**WHAT YOU WILL DO:**
Copy every one of the records below word for word, changing nothing.

**RECORD SET:**
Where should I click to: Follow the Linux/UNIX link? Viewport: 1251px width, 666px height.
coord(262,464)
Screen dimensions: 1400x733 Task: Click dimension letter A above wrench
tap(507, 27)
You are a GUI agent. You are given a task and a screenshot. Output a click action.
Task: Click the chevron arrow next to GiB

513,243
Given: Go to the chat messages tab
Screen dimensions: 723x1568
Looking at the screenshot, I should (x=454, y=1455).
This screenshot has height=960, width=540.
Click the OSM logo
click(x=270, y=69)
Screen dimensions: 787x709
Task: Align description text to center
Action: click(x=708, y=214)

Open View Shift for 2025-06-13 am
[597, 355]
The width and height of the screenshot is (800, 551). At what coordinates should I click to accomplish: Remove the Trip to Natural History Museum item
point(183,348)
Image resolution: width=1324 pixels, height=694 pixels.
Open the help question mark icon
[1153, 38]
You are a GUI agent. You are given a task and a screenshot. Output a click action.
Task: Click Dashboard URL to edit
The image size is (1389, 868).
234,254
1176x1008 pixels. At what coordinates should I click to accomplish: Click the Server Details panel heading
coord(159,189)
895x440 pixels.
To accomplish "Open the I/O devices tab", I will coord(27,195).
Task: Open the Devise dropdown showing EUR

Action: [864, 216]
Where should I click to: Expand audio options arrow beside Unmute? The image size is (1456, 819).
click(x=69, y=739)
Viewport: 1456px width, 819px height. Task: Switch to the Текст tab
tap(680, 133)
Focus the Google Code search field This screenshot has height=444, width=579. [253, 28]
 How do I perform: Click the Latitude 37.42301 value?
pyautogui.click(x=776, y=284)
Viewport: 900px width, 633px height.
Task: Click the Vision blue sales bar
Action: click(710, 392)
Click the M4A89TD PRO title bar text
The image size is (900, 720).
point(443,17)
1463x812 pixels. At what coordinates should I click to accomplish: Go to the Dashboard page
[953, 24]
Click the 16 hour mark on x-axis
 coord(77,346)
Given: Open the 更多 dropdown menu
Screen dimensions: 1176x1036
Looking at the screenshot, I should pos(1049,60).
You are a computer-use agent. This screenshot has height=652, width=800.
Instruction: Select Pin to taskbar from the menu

**CORRECT ANSWER:**
Where should I click to: Follow the Linux/UNIX link? Viewport: 1251px width, 666px height.
coord(262,464)
Screen dimensions: 1400x733 Task: Click dimension letter A above wrench
tap(507, 27)
You are a GUI agent. You are given a task and a screenshot. Output a click action.
Task: Click the chevron arrow next to GiB

513,243
Given: Go to the chat messages tab
Screen dimensions: 723x1568
Looking at the screenshot, I should (x=454, y=1455).
This screenshot has height=960, width=540.
Click the OSM logo
click(x=270, y=69)
Screen dimensions: 787x709
Task: Align description text to center
Action: click(x=708, y=214)

Open View Shift for 2025-06-13 am
[597, 355]
The width and height of the screenshot is (800, 551). At what coordinates should I click to accomplish: Remove the Trip to Natural History Museum item
point(183,348)
Image resolution: width=1324 pixels, height=694 pixels.
Open the help question mark icon
[1153, 38]
You are a GUI agent. You are given a task and a screenshot. Output a click action.
Task: Click Dashboard URL to edit
The image size is (1389, 868).
234,254
1176x1008 pixels. At what coordinates should I click to accomplish: Click the Server Details panel heading
coord(159,189)
895x440 pixels.
To accomplish "Open the I/O devices tab", I will coord(27,195).
Task: Open the Devise dropdown showing EUR

Action: [864, 216]
Where should I click to: Expand audio options arrow beside Unmute? The image size is (1456, 819).
click(x=69, y=739)
Viewport: 1456px width, 819px height. Task: Switch to the Текст tab
tap(680, 133)
Focus the Google Code search field This screenshot has height=444, width=579. [253, 28]
 How do I perform: Click the Latitude 37.42301 value?
pyautogui.click(x=776, y=284)
Viewport: 900px width, 633px height.
Task: Click the Vision blue sales bar
Action: click(710, 392)
Click the M4A89TD PRO title bar text
The image size is (900, 720).
point(443,17)
1463x812 pixels. At what coordinates should I click to accomplish: Go to the Dashboard page
[953, 24]
Click the 16 hour mark on x-axis
 coord(77,346)
Given: Open the 更多 dropdown menu
Screen dimensions: 1176x1036
Looking at the screenshot, I should pos(1049,60).
You are a computer-use agent. This screenshot has height=652, width=800.
Instruction: Select Pin to taskbar from the menu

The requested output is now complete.